To get to this page: Select Authentication Records from the left menu. Go to New > Cisco IOS Record (or click edit for the Cisco IOS record you want to change.)
Each Cisco IOS authentication record contains Cisco IOS authentication credentials and a list of hosts that those credentials apply to. You must supply a user account to be used by the scanning engine to log into target hosts, and optionally a password for the user account. If the "enable" command on the target hosts requires a password, then you must also provide the enable password in the authentication record.
When the compliance module is enabled, users with compliance privileges can launch compliance scans to determine whether hosts are compliant with user-defined policies. Successful authentication is required for compliance scans. For compliance scans, the user account provided for authentication must have superuser (root) privileges. If root privileges are not provided or if authentication to hosts fails, then compliance analysis cannot be performed on the hosts.
For compliance scans, root level access is required.
When a Unit Manager edits a record, the Unit Manager only sees the IPs in the record that they have permission to. Any changes made by the Unit Manager to the record settings will apply to all hosts defined in the record, regardless of whether all hosts belong to the user's business unit. The record may contain more IPs that are not visible to the Unit Manager.
Title. Enter a unique, descriptive title for this record. The record title will be referenced in scan results when authentication fails so you can go back and verify the authentication credentials. The title may contain a maximum of 255 characters.
Specify user login credentials to be used for authentication.
User Name. The user account to be used for authentication. This account must be able to execute certain commands. See Cisco IOS Authentication Setup for complete details.
Password/Confirm Password. The password corresponding to the user account. Note that as you type the password or when you edit this record, your password will be replaced with asterisks (***) for security reasons.
Enable Password/Confirm Enable Password. The password required for executing the "enable" command on the target hosts. Like with the user account password, the enable password will be replaced with asterisks (***) for security reasons. (Note: The pooled credentials feature is not supported if the “enable” command requires a password and the password is specified.)
Clear Text Password. Select this option to allow your user account password to be transmitted in clear text when connecting to services which do not support strong password encryption. See Clear Text Password.

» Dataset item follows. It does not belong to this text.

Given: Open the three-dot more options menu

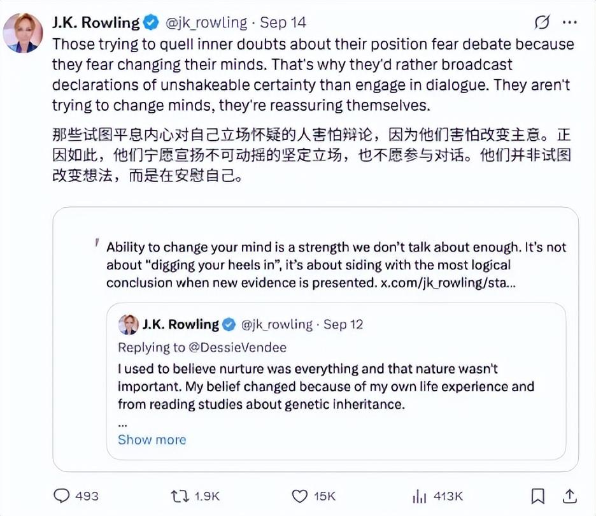Looking at the screenshot, I should [570, 23].
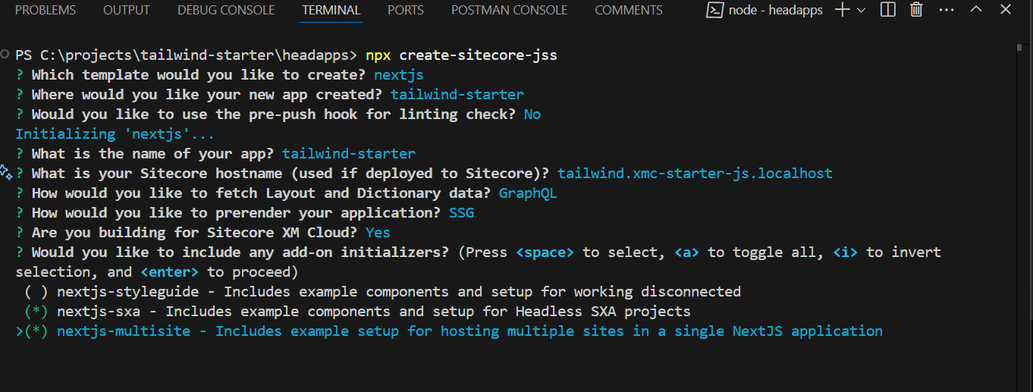Click the circle command decoration beside the prompt
Screen dimensions: 1033x392
(x=6, y=55)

Select all target hosts that the scanning engine should log into with the specified credentials. Each IP address may be included in one Cisco IOS record or in one Unix record. The same IP may not be in both a Cisco IOS record and a Unix record.

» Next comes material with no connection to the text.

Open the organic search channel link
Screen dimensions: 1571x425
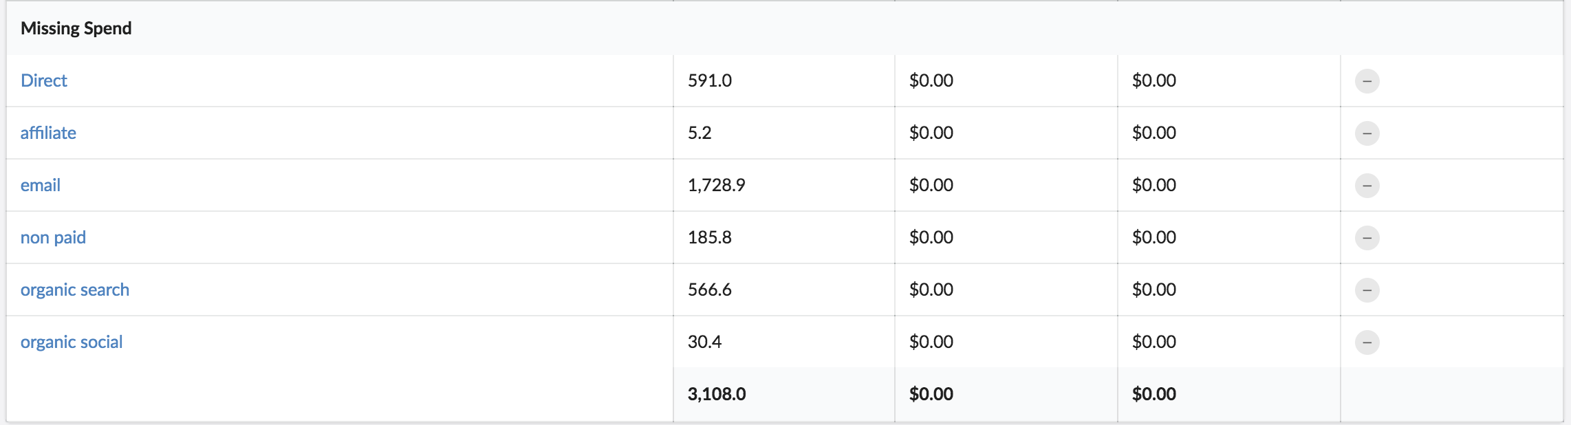click(75, 290)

Available IPs. A list of IPs in your account that are not currently part of another Cisco IOS record or Unix record. From this list, select the IPs you want to include, and click Add. Click Add All to add all available IPs to this record.
Assigned IPs. This is a list of IP addresses and ranges added to this record. To remove an IP from the record, select it and click Remove. To remove all IPs from the record, click Remove All.
Expand. Select an IP range and click the Expand button to view a complete list of all IPs within the range. This allows you to select individual IPs from inside a range (instead of selecting the entire range).
Manually. Select to manually add or remove IP addresses. A pop-up will appear where you can type or paste in a list of IPs. Then click Add to add the IPs to the record or click Remove to remove the IPs from the record.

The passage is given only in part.